On the streaming model for redshift-space distortions
Joseph Kuruvilla, Cristiano Porciani (Argelander-Institut f\"ur, Astronomie, Bonn)

TL;DR
This paper refines the streaming model for redshift-space distortions by deriving new equations, testing velocity PDF assumptions, and introducing a Gaussian mixture model that improves the accuracy of clustering predictions across scales.
Contribution
It provides a new derivation for the streaming model equations, tests the Gaussian assumption, and introduces a Gaussian mixture model for better accuracy in redshift-space clustering analysis.
Findings
Gaussian ansatz has limitations for pairwise velocity PDFs
Mixture of Gaussians fits velocity PDFs accurately
Enhanced modeling improves analysis of galaxy clustering
Abstract
The streaming model describes the mapping between real and redshift space for 2-point clustering statistics. Its key element is the probability density function (PDF) of line-of-sight pairwise peculiar velocities. Following a kinetic-theory approach, we derive the fundamental equations of the streaming model for ordered and unordered pairs. In the first case, we recover the classic equation while we demonstrate that modifications are necessary for unordered pairs.
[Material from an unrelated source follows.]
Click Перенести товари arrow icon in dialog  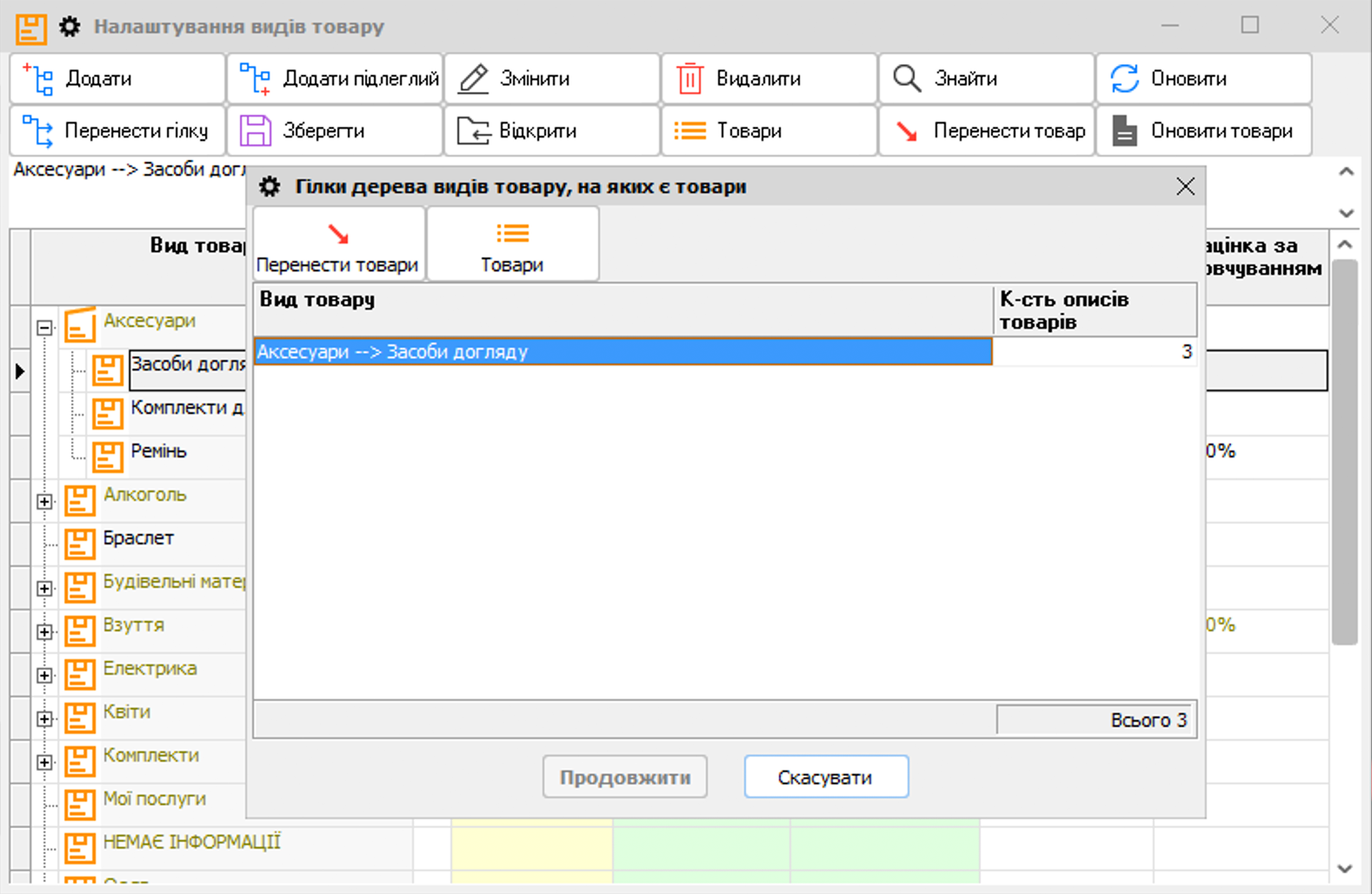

We then discuss several statistical properties of the pairwise velocities for DM particles and haloes by using a suite of high-resolution -body simulations. We test the often used Gaussian ansatz for the PDF of pairwise velocities and discuss its limitations. Finally, we introduce a mixture of Gaussians which is known in statistics as the generalised hyperbolic distribution and show that it provides an accurate fit to the…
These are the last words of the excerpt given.